### Work to be completed
Give again, word for word, every line in the entries below from the line with "The image size is (705, 587)." up to and including the line with "Click the preview device view icon", and no other line.

Segment Start: Data for this exercise

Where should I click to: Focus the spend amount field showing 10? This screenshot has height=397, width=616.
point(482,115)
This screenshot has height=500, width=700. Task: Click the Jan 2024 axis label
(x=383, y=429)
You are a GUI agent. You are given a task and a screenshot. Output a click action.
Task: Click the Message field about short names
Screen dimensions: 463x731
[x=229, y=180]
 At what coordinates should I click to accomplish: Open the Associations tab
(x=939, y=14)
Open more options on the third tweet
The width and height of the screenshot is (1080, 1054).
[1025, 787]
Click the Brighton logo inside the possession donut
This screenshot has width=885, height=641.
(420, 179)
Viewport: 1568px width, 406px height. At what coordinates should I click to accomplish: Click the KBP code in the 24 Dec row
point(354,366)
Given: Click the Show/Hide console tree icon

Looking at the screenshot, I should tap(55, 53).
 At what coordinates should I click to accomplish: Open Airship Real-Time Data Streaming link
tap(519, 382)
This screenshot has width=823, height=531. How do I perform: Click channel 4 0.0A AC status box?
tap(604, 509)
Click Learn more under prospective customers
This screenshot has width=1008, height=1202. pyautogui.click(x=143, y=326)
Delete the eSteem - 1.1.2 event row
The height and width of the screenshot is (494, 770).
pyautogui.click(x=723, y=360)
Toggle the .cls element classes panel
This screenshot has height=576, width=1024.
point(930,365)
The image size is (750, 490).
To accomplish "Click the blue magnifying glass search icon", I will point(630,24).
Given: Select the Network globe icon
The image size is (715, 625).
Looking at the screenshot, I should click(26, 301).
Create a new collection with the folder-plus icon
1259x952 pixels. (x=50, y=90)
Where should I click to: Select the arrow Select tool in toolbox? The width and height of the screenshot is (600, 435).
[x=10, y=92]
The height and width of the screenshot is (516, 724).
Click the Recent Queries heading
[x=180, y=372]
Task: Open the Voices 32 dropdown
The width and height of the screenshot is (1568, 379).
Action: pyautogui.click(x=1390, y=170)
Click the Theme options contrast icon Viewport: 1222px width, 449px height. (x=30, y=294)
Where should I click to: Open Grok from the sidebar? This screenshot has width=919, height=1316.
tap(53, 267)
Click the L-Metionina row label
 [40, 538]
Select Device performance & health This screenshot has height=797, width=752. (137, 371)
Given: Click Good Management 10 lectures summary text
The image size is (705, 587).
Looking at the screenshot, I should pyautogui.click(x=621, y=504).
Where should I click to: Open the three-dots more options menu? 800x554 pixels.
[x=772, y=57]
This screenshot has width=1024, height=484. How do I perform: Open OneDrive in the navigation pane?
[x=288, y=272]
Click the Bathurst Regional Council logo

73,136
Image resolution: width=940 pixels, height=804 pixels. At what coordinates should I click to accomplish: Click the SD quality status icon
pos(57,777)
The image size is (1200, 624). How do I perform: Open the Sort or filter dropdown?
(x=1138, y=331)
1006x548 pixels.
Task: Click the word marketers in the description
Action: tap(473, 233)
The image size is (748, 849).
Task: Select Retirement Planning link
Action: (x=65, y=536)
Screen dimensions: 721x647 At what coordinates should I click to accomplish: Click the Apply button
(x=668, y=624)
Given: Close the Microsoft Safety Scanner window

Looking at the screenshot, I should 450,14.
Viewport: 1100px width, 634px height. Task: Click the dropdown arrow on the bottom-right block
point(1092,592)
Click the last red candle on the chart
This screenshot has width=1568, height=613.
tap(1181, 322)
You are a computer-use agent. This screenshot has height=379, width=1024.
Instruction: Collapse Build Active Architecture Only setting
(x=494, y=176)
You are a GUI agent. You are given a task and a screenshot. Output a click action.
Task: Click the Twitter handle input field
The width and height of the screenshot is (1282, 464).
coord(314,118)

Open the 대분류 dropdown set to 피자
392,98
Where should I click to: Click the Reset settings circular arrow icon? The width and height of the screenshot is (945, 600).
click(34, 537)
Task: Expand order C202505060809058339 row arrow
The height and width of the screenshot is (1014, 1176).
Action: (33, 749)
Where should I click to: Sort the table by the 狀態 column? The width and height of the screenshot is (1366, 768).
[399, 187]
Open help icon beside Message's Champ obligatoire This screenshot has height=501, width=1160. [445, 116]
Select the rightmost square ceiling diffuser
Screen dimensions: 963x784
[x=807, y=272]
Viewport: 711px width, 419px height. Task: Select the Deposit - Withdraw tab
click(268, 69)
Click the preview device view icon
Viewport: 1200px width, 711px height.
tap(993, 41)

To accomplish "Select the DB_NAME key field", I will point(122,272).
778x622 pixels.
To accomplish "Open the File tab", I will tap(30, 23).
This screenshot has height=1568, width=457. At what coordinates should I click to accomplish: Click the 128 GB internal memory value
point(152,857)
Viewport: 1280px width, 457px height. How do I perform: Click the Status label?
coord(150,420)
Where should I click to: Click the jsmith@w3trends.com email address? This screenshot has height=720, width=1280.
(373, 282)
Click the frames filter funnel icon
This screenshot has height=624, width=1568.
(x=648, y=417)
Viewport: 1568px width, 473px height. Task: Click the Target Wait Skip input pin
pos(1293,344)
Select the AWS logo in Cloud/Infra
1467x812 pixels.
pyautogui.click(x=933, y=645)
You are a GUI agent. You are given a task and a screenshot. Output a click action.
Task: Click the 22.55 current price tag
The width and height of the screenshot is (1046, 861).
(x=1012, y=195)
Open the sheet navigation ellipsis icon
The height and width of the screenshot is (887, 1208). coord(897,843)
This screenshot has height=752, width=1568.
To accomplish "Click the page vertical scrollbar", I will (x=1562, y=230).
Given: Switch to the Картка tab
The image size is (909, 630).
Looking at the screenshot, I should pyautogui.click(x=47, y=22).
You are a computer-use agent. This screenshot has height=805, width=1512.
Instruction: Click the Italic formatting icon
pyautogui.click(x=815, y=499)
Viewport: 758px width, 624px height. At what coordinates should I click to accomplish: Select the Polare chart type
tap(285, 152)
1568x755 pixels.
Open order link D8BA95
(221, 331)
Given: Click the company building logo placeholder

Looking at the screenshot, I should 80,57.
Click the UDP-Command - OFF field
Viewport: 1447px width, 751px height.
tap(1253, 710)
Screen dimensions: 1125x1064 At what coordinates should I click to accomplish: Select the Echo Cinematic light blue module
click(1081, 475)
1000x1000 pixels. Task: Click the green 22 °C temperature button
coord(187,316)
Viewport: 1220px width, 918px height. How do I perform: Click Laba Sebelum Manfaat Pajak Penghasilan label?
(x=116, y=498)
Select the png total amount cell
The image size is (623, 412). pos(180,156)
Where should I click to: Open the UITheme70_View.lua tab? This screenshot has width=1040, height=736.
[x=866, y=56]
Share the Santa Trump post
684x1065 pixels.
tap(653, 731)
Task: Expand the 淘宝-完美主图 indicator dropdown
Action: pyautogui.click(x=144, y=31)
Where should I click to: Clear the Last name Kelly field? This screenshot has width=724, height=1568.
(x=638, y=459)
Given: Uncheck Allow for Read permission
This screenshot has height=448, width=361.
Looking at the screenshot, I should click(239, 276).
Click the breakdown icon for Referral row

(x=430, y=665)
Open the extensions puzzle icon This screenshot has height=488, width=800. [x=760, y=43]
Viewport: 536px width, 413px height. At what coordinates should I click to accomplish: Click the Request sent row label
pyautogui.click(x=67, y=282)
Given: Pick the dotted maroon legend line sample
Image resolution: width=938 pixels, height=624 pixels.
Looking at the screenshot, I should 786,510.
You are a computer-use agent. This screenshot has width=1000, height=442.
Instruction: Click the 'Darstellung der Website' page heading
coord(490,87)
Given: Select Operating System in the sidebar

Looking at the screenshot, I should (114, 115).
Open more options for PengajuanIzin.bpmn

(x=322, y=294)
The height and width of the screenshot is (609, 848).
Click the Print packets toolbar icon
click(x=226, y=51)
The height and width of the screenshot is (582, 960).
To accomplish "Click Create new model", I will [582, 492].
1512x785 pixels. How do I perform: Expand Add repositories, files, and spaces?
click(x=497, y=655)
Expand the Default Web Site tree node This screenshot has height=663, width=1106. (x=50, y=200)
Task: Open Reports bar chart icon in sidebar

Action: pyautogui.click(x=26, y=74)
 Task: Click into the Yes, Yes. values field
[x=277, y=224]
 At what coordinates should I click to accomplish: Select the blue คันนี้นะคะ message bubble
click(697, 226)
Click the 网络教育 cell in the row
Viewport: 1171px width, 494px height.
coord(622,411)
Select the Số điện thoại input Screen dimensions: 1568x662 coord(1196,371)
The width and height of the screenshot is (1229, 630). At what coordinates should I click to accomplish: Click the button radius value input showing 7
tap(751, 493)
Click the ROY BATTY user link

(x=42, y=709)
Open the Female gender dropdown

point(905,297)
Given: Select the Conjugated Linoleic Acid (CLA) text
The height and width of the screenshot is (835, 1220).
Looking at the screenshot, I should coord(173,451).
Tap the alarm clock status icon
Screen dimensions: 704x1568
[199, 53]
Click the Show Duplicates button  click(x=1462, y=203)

Segment End: Data for this exercise

### Exercise result
The image size is (705, 587).
Looking at the screenshot, I should pyautogui.click(x=621, y=504).
Where should I click to: Open the three-dots more options menu? 800x554 pixels.
[x=772, y=57]
This screenshot has width=1024, height=484. How do I perform: Open OneDrive in the navigation pane?
[x=288, y=272]
Click the Bathurst Regional Council logo

73,136
Image resolution: width=940 pixels, height=804 pixels. At what coordinates should I click to accomplish: Click the SD quality status icon
pos(57,777)
The image size is (1200, 624). How do I perform: Open the Sort or filter dropdown?
(x=1138, y=331)
1006x548 pixels.
Task: Click the word marketers in the description
Action: tap(473, 233)
The image size is (748, 849).
Task: Select Retirement Planning link
Action: (x=65, y=536)
Screen dimensions: 721x647 At what coordinates should I click to accomplish: Click the Apply button
(x=668, y=624)
Given: Close the Microsoft Safety Scanner window

Looking at the screenshot, I should 450,14.
Viewport: 1100px width, 634px height. Task: Click the dropdown arrow on the bottom-right block
point(1092,592)
Click the last red candle on the chart
This screenshot has width=1568, height=613.
tap(1181, 322)
You are a computer-use agent. This screenshot has height=379, width=1024.
Instruction: Collapse Build Active Architecture Only setting
(x=494, y=176)
You are a GUI agent. You are given a task and a screenshot. Output a click action.
Task: Click the Twitter handle input field
The width and height of the screenshot is (1282, 464).
coord(314,118)

Open the 대분류 dropdown set to 피자
392,98
Where should I click to: Click the Reset settings circular arrow icon? The width and height of the screenshot is (945, 600).
click(34, 537)
Task: Expand order C202505060809058339 row arrow
The height and width of the screenshot is (1014, 1176).
Action: (33, 749)
Where should I click to: Sort the table by the 狀態 column? The width and height of the screenshot is (1366, 768).
[399, 187]
Open help icon beside Message's Champ obligatoire This screenshot has height=501, width=1160. [445, 116]
Select the rightmost square ceiling diffuser
Screen dimensions: 963x784
[x=807, y=272]
Viewport: 711px width, 419px height. Task: Select the Deposit - Withdraw tab
click(268, 69)
Click the preview device view icon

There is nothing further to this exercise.